— Start MATERIAL —
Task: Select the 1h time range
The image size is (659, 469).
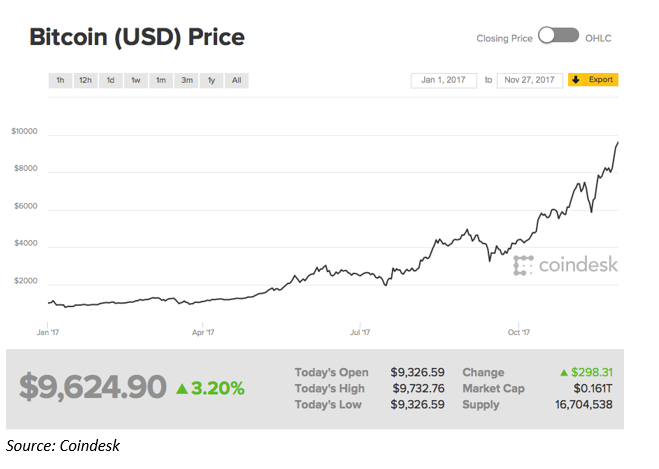Action: point(60,80)
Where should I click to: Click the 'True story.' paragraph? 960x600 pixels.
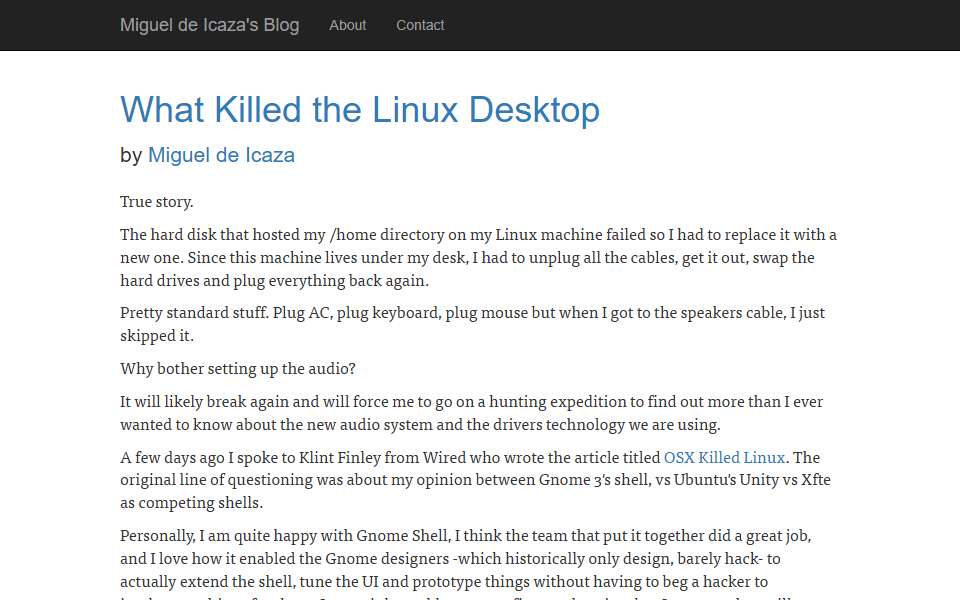[157, 202]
— End MATERIAL —
Reproduce all of the entries above with "time range" changed to "time window" and every other character left unchanged. Omit the pictures from the output.

» **WORKED ANSWER**
Task: Select the 1h time window
The image size is (659, 469).
Action: point(60,80)
Where should I click to: Click the 'True story.' paragraph? 960x600 pixels.
[157, 202]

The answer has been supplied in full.